### EXERCISE REQUIREMENTS
Output the entries verbatim, including every line.
════
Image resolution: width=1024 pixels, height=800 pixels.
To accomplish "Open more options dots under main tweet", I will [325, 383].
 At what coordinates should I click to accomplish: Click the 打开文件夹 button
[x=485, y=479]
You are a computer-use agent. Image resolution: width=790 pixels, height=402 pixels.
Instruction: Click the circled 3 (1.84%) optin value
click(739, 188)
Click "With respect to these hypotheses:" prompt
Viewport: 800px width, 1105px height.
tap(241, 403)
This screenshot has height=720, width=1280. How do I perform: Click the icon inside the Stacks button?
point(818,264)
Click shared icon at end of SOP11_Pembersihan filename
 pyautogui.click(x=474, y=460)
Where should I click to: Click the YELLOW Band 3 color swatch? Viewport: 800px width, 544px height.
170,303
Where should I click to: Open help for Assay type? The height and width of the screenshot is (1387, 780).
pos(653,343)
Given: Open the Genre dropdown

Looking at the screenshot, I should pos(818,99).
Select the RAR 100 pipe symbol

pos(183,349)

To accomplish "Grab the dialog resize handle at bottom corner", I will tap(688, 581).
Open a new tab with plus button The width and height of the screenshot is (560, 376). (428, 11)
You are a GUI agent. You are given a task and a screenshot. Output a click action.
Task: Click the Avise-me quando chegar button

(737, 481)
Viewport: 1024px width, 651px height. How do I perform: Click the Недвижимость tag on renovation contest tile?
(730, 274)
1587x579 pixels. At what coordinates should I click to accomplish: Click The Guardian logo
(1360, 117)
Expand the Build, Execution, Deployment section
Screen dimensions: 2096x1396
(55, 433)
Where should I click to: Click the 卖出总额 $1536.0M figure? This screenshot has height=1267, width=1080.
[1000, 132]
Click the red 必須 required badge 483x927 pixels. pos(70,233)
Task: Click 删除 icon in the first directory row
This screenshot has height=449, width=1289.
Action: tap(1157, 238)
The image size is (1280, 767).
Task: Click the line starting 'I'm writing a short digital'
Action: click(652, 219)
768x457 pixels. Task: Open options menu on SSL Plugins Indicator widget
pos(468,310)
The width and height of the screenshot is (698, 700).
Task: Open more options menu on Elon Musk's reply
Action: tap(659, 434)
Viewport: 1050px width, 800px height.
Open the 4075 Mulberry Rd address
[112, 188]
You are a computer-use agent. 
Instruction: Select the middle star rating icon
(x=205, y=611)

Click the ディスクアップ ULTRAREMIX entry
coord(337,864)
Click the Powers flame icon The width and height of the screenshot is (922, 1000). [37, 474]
════
### ANSWER SECTION
Image resolution: width=1024 pixels, height=800 pixels.
To accomplish "Open more options dots under main tweet", I will [325, 383].
 At what coordinates should I click to accomplish: Click the 打开文件夹 button
[x=485, y=479]
You are a computer-use agent. Image resolution: width=790 pixels, height=402 pixels.
Instruction: Click the circled 3 (1.84%) optin value
click(739, 188)
Click "With respect to these hypotheses:" prompt
Viewport: 800px width, 1105px height.
tap(241, 403)
This screenshot has height=720, width=1280. How do I perform: Click the icon inside the Stacks button?
point(818,264)
Click shared icon at end of SOP11_Pembersihan filename
 pyautogui.click(x=474, y=460)
Where should I click to: Click the YELLOW Band 3 color swatch? Viewport: 800px width, 544px height.
170,303
Where should I click to: Open help for Assay type? The height and width of the screenshot is (1387, 780).
pos(653,343)
Given: Open the Genre dropdown

Looking at the screenshot, I should pos(818,99).
Select the RAR 100 pipe symbol

pos(183,349)

To accomplish "Grab the dialog resize handle at bottom corner", I will tap(688, 581).
Open a new tab with plus button The width and height of the screenshot is (560, 376). (428, 11)
You are a GUI agent. You are given a task and a screenshot. Output a click action.
Task: Click the Avise-me quando chegar button

(737, 481)
Viewport: 1024px width, 651px height. How do I perform: Click the Недвижимость tag on renovation contest tile?
(730, 274)
1587x579 pixels. At what coordinates should I click to accomplish: Click The Guardian logo
(1360, 117)
Expand the Build, Execution, Deployment section
Screen dimensions: 2096x1396
(55, 433)
Where should I click to: Click the 卖出总额 $1536.0M figure? This screenshot has height=1267, width=1080.
[1000, 132]
Click the red 必須 required badge 483x927 pixels. pos(70,233)
Task: Click 删除 icon in the first directory row
This screenshot has height=449, width=1289.
Action: tap(1157, 238)
The image size is (1280, 767).
Task: Click the line starting 'I'm writing a short digital'
Action: click(652, 219)
768x457 pixels. Task: Open options menu on SSL Plugins Indicator widget
pos(468,310)
The width and height of the screenshot is (698, 700).
Task: Open more options menu on Elon Musk's reply
Action: tap(659, 434)
Viewport: 1050px width, 800px height.
Open the 4075 Mulberry Rd address
[112, 188]
You are a computer-use agent. 
Instruction: Select the middle star rating icon
(x=205, y=611)

Click the ディスクアップ ULTRAREMIX entry
coord(337,864)
Click the Powers flame icon The width and height of the screenshot is (922, 1000). [37, 474]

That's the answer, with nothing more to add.